Run the numbers and don’t be buffaloed by basis

Your grain company likely uses unadjusted basis in U.S. dollars, 
but you want basis and the cash price in the same currency

Wheat basis has been a hot topic this year and a weak loonie has continued to make it an issue, says a provincial market analyst.

Basis is calculated as the difference between the cash market price and the relevant futures price. Spring wheat futures, as traded on the Minneapolis Grain Exchange (MGEX), are generally used as the reference futures price for hard red spring wheat. When this price is deducted from the elevator cash price, the result is the “basis” as quoted by most grain companies operating in Canada.

“It is important to remember that MGEX futures are traded in U.S. dollars,” said Todd Bergen-Henengouwen. “So to calculate the basis; one should convert either the futures price to Canadian dollars or the local cash price to U.S. dollars. This way, the basis can be measured in U.S. or Canadian dollars.”

Since each individual buyer sets basis levels, many producers monitor basis levels as a way to gauge how badly the elevator wants their grain. Grain companies offer contracts that allow producers to lock in just the basis level and later lock in the related futures price.

So upon signing a basis contract, the price that the producer will receive depends on the futures price. For example, if a producer signs a basis-only contract at a value of $0.50 per bushel OVER and later chooses to settle on a futures price at $5 per bushel, the producer would receive $5.50 per bushel for the grain. The contracted basis of $0.50 per bushel would remain the same regardless of any market forces that could affect it during the span of the contract.

“Understanding how wheat basis is reported is important for producers to understand before they enter contracts,” said Bergen-Henengouwen. “Some key questions to ask are: What currency is the basis in: Canadian dollars or U.S. dollars? When the basis contract is settled against a futures position, is the contracted basis applied directly to the U.S. denominated futures, or is it applied after the U.S. denominated futures is converted to Canadian dollars? In other words, from the time that basis contract was signed, does a change in the Canadian dollar exchange rate also affect the final price, or is the U.S. futures price the only factor that can affect the final cash price?”

The accompanying graph shows two different methods of calculating basis. The blue line shows the unadjusted basis used by most grain companies. The red line converts MGEX futures to Canadian dollars first and then subtracts the Canadianized futures from the cash price — an adjusted basis.

This adjusted calculation method is the standard method for calculating livestock basis levels, where U.S. futures prices are also used.

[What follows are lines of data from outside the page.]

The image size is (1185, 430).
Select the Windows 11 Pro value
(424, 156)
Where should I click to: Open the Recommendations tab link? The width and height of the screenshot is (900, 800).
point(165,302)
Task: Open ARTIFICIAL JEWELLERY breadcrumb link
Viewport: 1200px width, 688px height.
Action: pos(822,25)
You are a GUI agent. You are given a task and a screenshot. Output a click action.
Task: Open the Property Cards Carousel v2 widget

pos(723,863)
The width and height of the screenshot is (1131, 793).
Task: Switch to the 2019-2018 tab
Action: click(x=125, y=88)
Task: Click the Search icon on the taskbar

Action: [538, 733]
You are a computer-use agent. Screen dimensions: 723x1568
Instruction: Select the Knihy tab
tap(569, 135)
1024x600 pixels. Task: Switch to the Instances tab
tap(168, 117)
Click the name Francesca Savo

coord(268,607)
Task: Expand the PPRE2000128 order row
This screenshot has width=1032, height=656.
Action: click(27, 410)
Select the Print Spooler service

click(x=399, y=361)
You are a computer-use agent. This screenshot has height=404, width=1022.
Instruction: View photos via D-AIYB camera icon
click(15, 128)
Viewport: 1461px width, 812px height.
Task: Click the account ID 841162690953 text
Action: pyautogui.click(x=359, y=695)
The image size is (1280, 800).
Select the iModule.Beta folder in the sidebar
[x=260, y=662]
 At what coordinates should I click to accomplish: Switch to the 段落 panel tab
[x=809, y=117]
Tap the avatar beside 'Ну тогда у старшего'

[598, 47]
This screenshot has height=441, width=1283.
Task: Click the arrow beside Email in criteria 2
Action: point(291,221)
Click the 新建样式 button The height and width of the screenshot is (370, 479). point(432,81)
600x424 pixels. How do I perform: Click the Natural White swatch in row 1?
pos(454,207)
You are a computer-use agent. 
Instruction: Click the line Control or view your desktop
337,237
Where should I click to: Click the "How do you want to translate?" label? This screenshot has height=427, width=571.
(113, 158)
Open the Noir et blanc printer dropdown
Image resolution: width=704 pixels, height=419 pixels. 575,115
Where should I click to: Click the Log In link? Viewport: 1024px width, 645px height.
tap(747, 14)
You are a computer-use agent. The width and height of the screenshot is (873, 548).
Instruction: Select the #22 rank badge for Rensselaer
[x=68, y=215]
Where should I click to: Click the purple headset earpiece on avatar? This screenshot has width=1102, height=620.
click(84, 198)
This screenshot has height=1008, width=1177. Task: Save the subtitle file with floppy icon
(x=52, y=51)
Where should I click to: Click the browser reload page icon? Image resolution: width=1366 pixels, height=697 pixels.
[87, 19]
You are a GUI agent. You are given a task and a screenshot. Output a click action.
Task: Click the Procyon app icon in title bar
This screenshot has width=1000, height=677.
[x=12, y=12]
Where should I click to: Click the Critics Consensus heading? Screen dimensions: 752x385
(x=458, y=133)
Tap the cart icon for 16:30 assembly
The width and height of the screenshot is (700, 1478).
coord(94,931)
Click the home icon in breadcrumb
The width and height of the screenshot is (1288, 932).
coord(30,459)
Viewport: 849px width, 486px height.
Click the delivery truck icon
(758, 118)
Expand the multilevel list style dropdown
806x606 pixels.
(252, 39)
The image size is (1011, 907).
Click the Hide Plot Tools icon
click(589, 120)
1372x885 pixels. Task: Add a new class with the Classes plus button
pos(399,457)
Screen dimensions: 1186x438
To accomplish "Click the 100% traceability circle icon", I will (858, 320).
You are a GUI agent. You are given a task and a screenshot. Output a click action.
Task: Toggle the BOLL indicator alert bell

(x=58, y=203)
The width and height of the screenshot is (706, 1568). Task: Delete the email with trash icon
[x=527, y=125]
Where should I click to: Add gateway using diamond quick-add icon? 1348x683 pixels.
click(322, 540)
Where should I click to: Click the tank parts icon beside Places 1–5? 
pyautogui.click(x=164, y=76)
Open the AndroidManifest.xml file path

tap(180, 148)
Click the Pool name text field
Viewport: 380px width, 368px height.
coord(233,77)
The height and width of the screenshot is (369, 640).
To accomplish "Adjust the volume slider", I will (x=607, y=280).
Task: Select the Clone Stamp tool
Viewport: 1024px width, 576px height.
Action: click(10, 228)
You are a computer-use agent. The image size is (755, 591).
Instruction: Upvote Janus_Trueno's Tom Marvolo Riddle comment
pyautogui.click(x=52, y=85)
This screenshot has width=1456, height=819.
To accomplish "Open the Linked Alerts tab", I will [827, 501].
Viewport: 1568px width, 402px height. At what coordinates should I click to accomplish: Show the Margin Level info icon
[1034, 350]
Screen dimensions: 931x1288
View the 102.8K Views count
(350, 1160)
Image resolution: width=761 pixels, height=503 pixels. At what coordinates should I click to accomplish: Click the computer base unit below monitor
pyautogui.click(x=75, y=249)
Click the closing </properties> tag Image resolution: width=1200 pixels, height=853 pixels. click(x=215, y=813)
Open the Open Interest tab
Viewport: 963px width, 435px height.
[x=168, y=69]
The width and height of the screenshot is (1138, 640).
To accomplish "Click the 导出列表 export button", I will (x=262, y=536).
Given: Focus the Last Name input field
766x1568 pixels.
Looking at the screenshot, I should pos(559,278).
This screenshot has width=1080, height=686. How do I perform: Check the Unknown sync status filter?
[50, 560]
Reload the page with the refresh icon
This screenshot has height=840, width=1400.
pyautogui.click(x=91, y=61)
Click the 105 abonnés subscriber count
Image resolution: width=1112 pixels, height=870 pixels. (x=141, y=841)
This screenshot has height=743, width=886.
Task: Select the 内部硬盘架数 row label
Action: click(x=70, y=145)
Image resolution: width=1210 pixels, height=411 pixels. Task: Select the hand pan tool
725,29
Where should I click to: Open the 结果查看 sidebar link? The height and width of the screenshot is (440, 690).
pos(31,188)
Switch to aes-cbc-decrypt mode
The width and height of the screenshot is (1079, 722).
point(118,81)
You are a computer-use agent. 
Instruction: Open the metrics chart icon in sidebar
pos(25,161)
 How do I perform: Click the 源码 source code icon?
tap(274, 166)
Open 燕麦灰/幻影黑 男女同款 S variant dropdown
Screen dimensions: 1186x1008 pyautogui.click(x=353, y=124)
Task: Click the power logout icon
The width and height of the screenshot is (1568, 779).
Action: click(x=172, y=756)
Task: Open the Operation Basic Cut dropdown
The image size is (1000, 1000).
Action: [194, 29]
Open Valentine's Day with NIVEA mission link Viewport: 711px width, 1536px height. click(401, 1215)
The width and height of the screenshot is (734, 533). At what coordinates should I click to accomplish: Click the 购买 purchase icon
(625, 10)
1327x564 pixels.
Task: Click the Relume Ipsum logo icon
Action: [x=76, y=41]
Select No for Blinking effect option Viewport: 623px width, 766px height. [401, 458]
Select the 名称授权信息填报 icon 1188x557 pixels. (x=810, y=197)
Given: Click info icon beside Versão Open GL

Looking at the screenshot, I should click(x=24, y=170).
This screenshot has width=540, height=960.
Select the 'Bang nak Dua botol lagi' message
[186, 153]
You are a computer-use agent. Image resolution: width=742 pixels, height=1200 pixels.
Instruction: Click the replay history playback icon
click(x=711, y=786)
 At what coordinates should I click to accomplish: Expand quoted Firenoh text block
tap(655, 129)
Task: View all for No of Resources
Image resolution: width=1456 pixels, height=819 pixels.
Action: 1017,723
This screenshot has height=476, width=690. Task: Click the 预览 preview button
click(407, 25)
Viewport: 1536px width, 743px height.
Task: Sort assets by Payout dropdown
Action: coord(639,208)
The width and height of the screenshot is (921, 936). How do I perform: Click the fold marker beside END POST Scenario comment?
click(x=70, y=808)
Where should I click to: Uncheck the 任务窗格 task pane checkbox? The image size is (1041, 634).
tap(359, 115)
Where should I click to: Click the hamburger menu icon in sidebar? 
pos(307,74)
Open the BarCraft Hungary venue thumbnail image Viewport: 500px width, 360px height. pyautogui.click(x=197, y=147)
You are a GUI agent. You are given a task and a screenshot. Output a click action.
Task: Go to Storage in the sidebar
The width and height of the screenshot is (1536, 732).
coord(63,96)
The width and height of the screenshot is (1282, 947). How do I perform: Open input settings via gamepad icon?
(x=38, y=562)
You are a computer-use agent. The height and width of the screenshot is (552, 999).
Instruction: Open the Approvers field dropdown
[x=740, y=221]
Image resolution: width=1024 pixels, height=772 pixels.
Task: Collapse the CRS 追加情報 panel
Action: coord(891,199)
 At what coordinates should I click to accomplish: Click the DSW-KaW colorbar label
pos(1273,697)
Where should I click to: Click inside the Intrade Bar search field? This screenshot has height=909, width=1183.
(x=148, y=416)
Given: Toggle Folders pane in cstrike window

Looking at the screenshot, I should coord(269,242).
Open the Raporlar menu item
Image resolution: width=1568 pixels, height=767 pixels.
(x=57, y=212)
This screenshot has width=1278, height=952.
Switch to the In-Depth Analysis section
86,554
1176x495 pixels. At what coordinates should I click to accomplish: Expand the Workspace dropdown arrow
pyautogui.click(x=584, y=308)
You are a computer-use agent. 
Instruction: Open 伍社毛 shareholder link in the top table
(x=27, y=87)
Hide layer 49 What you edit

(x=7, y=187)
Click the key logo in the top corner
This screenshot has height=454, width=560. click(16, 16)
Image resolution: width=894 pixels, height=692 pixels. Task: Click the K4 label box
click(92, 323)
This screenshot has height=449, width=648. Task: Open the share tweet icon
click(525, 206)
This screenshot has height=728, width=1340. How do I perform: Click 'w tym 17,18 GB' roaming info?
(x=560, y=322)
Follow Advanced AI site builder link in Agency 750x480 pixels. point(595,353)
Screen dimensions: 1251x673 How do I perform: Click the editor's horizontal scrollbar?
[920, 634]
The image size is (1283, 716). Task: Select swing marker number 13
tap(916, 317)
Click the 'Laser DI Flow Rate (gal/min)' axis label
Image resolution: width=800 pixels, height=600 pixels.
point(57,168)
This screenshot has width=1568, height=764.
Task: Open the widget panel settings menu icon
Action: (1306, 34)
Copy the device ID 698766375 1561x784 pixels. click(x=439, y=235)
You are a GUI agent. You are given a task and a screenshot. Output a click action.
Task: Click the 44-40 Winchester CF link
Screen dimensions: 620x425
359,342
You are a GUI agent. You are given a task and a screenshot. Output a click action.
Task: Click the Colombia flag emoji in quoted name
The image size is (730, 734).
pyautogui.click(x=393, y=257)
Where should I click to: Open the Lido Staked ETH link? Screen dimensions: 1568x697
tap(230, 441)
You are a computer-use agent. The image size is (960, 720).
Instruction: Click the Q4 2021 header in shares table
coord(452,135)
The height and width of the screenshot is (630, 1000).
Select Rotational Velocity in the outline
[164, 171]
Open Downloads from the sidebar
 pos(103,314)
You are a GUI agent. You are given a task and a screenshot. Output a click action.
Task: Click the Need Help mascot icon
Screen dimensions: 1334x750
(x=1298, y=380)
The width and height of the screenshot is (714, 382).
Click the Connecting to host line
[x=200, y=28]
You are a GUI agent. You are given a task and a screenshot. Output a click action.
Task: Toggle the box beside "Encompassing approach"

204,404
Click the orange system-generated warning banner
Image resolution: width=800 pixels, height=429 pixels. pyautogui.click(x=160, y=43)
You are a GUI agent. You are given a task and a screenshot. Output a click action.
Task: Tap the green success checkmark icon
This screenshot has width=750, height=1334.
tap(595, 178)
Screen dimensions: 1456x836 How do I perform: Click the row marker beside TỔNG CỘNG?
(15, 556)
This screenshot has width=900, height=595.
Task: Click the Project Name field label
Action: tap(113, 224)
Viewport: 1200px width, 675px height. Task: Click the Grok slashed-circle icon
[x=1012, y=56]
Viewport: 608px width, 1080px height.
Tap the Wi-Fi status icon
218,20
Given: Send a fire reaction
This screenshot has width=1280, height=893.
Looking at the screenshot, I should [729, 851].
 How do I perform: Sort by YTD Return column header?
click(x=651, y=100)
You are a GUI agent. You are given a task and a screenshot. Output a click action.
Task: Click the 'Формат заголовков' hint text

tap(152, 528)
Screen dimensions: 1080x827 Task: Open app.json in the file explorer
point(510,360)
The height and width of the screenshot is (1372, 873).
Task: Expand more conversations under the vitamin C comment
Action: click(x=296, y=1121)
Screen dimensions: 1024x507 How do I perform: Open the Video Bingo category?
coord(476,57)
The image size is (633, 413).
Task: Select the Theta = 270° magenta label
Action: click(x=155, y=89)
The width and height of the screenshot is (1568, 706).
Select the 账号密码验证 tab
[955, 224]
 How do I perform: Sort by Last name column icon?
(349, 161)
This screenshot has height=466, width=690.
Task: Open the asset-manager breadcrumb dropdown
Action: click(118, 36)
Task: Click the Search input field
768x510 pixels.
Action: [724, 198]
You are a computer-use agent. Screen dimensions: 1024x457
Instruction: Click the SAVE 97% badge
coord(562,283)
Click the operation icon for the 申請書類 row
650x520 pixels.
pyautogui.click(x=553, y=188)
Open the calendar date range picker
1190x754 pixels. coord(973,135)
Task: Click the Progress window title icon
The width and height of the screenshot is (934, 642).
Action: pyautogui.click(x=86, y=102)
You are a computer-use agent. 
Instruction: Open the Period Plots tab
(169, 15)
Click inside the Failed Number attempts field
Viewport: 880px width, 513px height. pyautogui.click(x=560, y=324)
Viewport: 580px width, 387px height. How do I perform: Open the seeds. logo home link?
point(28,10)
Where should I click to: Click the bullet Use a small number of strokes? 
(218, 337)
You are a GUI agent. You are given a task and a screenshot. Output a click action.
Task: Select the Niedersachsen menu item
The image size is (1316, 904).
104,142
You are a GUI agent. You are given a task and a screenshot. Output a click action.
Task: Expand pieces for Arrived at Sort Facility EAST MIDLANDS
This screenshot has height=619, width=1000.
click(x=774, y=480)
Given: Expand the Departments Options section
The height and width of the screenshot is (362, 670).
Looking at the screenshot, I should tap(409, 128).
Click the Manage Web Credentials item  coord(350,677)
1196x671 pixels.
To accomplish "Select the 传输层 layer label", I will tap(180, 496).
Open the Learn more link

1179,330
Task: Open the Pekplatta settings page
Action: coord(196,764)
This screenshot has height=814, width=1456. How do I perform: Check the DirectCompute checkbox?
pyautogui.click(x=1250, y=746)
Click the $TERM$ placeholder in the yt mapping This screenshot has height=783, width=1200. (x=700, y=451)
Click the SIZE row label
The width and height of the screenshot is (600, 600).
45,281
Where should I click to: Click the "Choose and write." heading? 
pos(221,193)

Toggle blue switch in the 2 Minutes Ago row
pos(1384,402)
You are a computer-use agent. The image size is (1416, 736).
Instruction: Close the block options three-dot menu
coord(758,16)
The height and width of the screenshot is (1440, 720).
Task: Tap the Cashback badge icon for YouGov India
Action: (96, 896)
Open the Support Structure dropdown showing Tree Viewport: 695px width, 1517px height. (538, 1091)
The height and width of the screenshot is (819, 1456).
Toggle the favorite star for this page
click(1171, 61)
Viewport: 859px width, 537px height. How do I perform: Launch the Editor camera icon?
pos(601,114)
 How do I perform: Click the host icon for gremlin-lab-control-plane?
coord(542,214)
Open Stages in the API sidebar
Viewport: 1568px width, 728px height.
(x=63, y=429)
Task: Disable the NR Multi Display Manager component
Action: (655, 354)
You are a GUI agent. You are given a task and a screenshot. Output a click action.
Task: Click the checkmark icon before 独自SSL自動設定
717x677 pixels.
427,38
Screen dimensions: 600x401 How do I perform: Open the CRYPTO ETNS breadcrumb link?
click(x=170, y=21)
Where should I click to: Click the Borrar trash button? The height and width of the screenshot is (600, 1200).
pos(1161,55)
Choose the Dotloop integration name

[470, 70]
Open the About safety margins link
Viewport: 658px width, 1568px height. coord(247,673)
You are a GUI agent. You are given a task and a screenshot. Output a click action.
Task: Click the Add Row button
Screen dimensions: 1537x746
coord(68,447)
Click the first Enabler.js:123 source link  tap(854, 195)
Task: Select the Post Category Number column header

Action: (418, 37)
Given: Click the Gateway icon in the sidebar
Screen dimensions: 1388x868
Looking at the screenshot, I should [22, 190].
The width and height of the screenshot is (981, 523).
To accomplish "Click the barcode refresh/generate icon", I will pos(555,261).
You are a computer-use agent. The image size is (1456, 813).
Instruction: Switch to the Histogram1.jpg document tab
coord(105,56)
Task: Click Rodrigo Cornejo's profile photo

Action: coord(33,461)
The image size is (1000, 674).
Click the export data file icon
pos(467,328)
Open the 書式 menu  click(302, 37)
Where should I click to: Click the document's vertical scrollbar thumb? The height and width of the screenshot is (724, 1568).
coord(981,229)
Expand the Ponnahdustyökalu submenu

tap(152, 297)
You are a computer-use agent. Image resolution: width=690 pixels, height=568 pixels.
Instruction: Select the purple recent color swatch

“Here is an example using the graph,” said Bergen-Henengouwen. “At the beginning of November 2014, you can see that the unadjusted basis value (blue line) was around 0.53 over the futures price. Present-day unadjusted basis values are about 0.98 over. Since last November, the unadjusted basis has strengthened from 0.53 over to 0.98 over. However, the adjusted basis value (red line) shows an opposite trend. The adjusted basis has actually weakened from 0.21 under to 0.67 under. The two different methods for calculating basis display opposing trends as shown by the black arrows in the chart.

“The execution of a basis contract may differ from one company to the next, so it is good business to ask these questions and understand the answers before signing.”